▶ Stated task
Rewrite the entries below, changing every "Instruction" to "Command" and keeping everything else the same.

--- START OF Extracted data ---

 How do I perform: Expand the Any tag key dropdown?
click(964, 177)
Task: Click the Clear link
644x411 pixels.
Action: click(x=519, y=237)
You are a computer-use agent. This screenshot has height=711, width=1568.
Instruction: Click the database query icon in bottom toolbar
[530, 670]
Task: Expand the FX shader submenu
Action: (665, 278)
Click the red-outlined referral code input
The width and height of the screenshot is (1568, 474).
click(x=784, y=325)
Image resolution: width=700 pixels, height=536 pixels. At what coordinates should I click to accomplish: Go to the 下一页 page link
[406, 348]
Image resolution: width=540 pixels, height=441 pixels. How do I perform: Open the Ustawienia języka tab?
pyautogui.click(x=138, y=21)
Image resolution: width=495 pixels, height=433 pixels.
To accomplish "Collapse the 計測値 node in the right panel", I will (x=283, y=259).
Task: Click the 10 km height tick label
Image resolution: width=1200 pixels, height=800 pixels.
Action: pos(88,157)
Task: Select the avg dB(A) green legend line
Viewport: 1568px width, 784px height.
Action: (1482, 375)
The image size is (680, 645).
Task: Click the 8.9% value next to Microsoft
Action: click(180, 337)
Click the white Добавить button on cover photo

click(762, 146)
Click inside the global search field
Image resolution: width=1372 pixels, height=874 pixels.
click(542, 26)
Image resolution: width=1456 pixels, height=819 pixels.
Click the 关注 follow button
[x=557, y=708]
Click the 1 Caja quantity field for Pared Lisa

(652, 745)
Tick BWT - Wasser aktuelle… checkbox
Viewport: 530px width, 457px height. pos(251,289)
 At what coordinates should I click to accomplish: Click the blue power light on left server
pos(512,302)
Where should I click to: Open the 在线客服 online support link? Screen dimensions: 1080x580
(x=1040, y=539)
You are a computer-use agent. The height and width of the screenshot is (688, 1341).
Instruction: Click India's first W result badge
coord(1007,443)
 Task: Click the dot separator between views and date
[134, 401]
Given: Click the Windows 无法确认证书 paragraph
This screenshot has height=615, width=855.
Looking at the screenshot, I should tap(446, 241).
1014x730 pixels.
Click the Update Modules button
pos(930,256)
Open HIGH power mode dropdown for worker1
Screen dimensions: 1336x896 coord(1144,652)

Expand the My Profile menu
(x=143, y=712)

--- END OF Extracted data ---

▶ Task result
 How do I perform: Expand the Any tag key dropdown?
click(964, 177)
Task: Click the Clear link
644x411 pixels.
Action: click(x=519, y=237)
You are a computer-use agent. This screenshot has height=711, width=1568.
Command: Click the database query icon in bottom toolbar
[530, 670]
Task: Expand the FX shader submenu
Action: (665, 278)
Click the red-outlined referral code input
The width and height of the screenshot is (1568, 474).
click(x=784, y=325)
Image resolution: width=700 pixels, height=536 pixels. At what coordinates should I click to accomplish: Go to the 下一页 page link
[406, 348]
Image resolution: width=540 pixels, height=441 pixels. How do I perform: Open the Ustawienia języka tab?
pyautogui.click(x=138, y=21)
Image resolution: width=495 pixels, height=433 pixels.
To accomplish "Collapse the 計測値 node in the right panel", I will (x=283, y=259).
Task: Click the 10 km height tick label
Image resolution: width=1200 pixels, height=800 pixels.
Action: pos(88,157)
Task: Select the avg dB(A) green legend line
Viewport: 1568px width, 784px height.
Action: (1482, 375)
The image size is (680, 645).
Task: Click the 8.9% value next to Microsoft
Action: click(180, 337)
Click the white Добавить button on cover photo

click(762, 146)
Click inside the global search field
Image resolution: width=1372 pixels, height=874 pixels.
click(542, 26)
Image resolution: width=1456 pixels, height=819 pixels.
Click the 关注 follow button
[x=557, y=708]
Click the 1 Caja quantity field for Pared Lisa

(652, 745)
Tick BWT - Wasser aktuelle… checkbox
Viewport: 530px width, 457px height. pos(251,289)
 At what coordinates should I click to accomplish: Click the blue power light on left server
pos(512,302)
Where should I click to: Open the 在线客服 online support link? Screen dimensions: 1080x580
(x=1040, y=539)
You are a computer-use agent. The height and width of the screenshot is (688, 1341).
Command: Click India's first W result badge
coord(1007,443)
 Task: Click the dot separator between views and date
[134, 401]
Given: Click the Windows 无法确认证书 paragraph
This screenshot has height=615, width=855.
Looking at the screenshot, I should tap(446, 241).
1014x730 pixels.
Click the Update Modules button
pos(930,256)
Open HIGH power mode dropdown for worker1
Screen dimensions: 1336x896 coord(1144,652)

Expand the My Profile menu
(x=143, y=712)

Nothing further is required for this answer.